On the first day of Parliamentary on 8th OCT. 1986, in a written reply to my oral question, the Deputy Minister of Finance said there was no need to set up a Royal Commission of Inquiry to investigate the UMBC deals by Daim Zainuddin because there was no conflict of interest. He even made the astounding claim that the UMBC shares were owned by ‘Encik Daim’s family companies where he did not have any interest.’
Here we have a case where the accused has become the judge as well, for not only is Daim in the dock for his “conflict-of-interest’ in the UMBC deals, the entire Finance Ministry and Cabinet are also in the dock for aiding and abetting Daim Zainuddin in committing such conflict of interest.
The latest UMBC Saga III, where the entire block of UMBC shares to Daim’s family companies are sold to Pernas at an undisclosed price, requiring Pernas to take a yen-loan to finance the purchase, with the public kept in the dark about the details and justification of such a transaction, is another financial scandal.
2. The refusal by the Ministry of Finance to give a full accounting on the 1981 London mysterious tin-buying episode through the$2 company, MAMINCO.
The Malaysian public have the right to know the real circumstances and background for the establishment of Maminco and the attempt to corner the international tin market in 1981, whether it was really a Cabinet decision, especially as there are many questions surrounding this operation affecting the credibility, integrity and motives of government leaders.
Former Prime Minister, Tun Hussien Onn, has said that he was not aware of any Cabinet decision in 1980 committing the Government to enter the tin market on the London Metal Exchange.

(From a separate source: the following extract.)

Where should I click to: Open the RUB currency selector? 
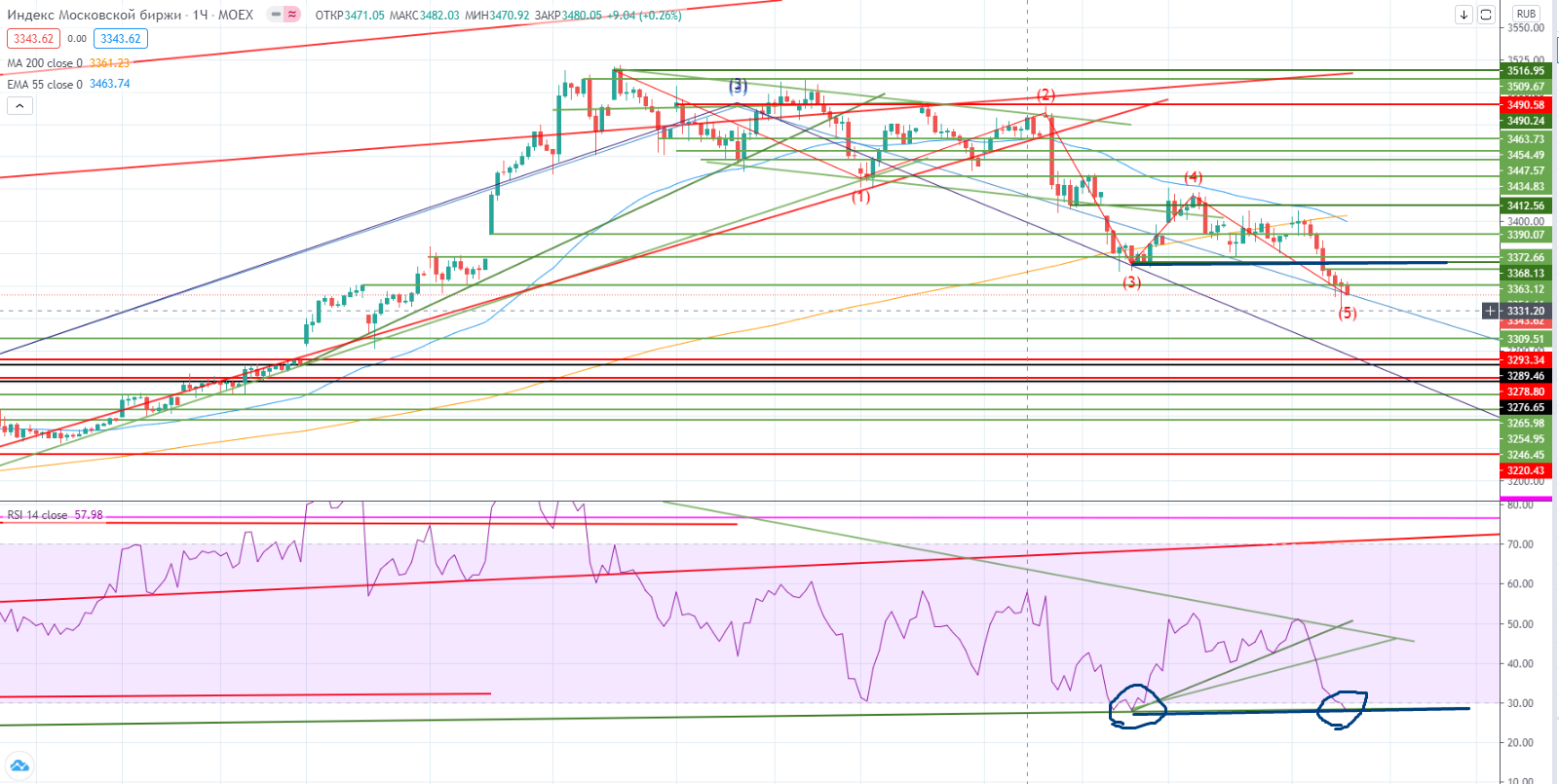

Dr. Mahathir, in his presidential address at September’s UMNO General Assembly, had said that the Cabinet had approved the setting up of the $2 company, Maminco in 1980, and when asked about Tun Hussien Onn’s statement, had said: “It is up to you to believe which one.” From Dr. Mahathir cryptic remark, the public only draw one conclusion: Either believe Dr. Mahathir or believe Tun Hussien Onn.
This is not the way a serious, responsible and accountable government operates, and the Minister of Finance, who is in real charge of Maminco, (which appeared under the Ministry of Finance in the 1985 and 1986 Telephone Directory) should be censured for this further evasion of public responsibility and accountability for the MAMINCO operation which cost Malaysia a loss of at least $660 million.
3. Thirdly, the failure of the Minister of Finance to give a full and satisfactory explanation about the MAKUWASA operations, making use of EPF funds for speculative trading in shares.
The Ministry of Finance has clearly made a fool of the Minister of Primary Industries, Dr. Lim Keng Yaik, informing him that there are two Makuwasa companies, when there are in fact five companies with that acronym of EPF. What the workers and people know about the MAKUWASA story is probably only the tip of an iceberg and for again denying public right to know about the full details of Makuwasa affair, the Minister of Finance must be censured for conducting Ministry of Financeaffairs in utter disregard of the high standards of public probity, accountability and responsibility.
A government which really believes in the principle of public accountability and integrity of government leaders would have conducted independent Commission of Inquiries into the three separate issues of the UMBC deals, the Maminco affair, and the Makuwasa companies, to assure the Malaysian public that the Government has nothing to hide from the people.